**Document extract**

[start]

I want to
begin with a remark recently made by Fredric Jameson:
we
may pause to observe the way in which so much of left politics today – unlike
Marx’s own passionate commitment to a streamlined technological future – seems
to have adopted as its slogan Benjamin’s odd idea that revolution means
pulling the emergency brake on the runaway train of History, as though an
admittedly runaway capitalism itself had the monopoly on change and futurity.
(2011: 150)
This is, of
course, a reference to a remark by Benjamin in the ‘Paralipomena to “On the
Concept of History”’ (1940):
Marx
says that revolutions are the locomotive of world history. But perhaps it is
quite otherwise. Perhaps revolutions are an attempt by the passengers on this
train – namely, the human race – to activate the emergency brake. (Benjamin 2003:
402)
For
Jameson, obviously, this conception is an ‘odd idea’ because it is a failure to
measure up to Marx’s own embrace of capitalism, and capitalist production, as
the condition of revolutionary change; as Marx puts it: ‘if we did not find
concealed in society as it is the material conditions of production and the
corresponding relations of exchange prerequisite for a classless society, then
all attempts to explode it would be quixotic.’ (Grundrisse) Jameson’s implication is that by giving capitalism a
monopoly on the future we lose, in advance, any alternative ‘utopian’ vision of
free production. The result is that we then embrace the past as shelter – if
not feudal socialism, then perhaps feudal Keynesianism.
Obviously, one immediate rejoinder
to Jameson is the explicit context of Benjamin’s ‘odd idea’. This is the
critique of German Social Democracy, especially in Thesis XI of ‘On the Concept
of History’, where it is remarked that ‘[n]othing has so corrupted the German
working class as the notion that it was moving with the current’ (2003: 393).
The conformity of Social Democracy to the ideology of progress, and not least
technological progress, meant that it was unable to grasp the dynamic of
fascism and unable to critique capitalism effectively. The detachment of Social
Democracy from recognising the destructive side of technology, was, as Benjamin
argued in the essay ‘Edward Fuchs, Collector and Historian’ (1937) (2003: 349−386), due to an alienation from the
destructive side of the dialectic (2003: 358). The ‘movement with the current’
is a movement that replicates the faith in the productive forces, while denying
that these are also destructive forces.

[end]

**Objective**
According to the text on Benjamin's "emergency brake" remark, what does Thesis XI say has most corrupted the German working class?

**Data**
[start]

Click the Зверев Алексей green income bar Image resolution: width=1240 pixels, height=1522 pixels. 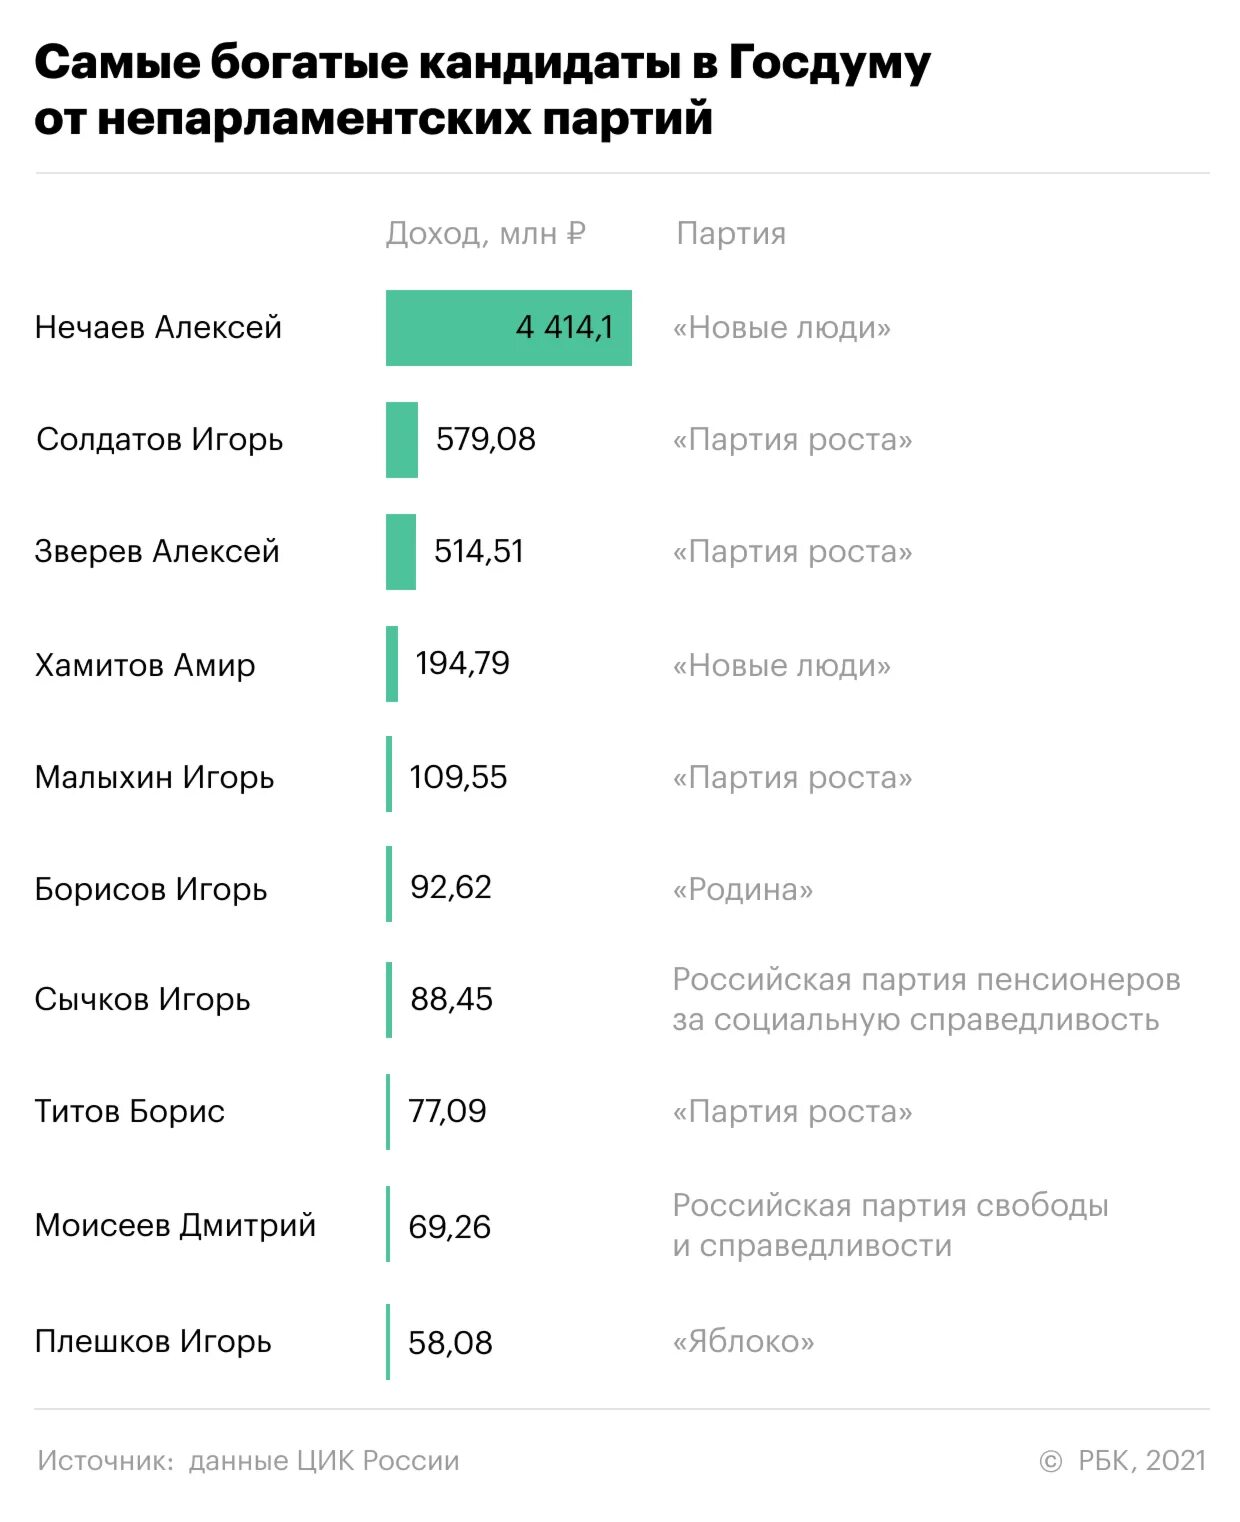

[end]

**Output for this exercise**
The notion that it was moving with the current.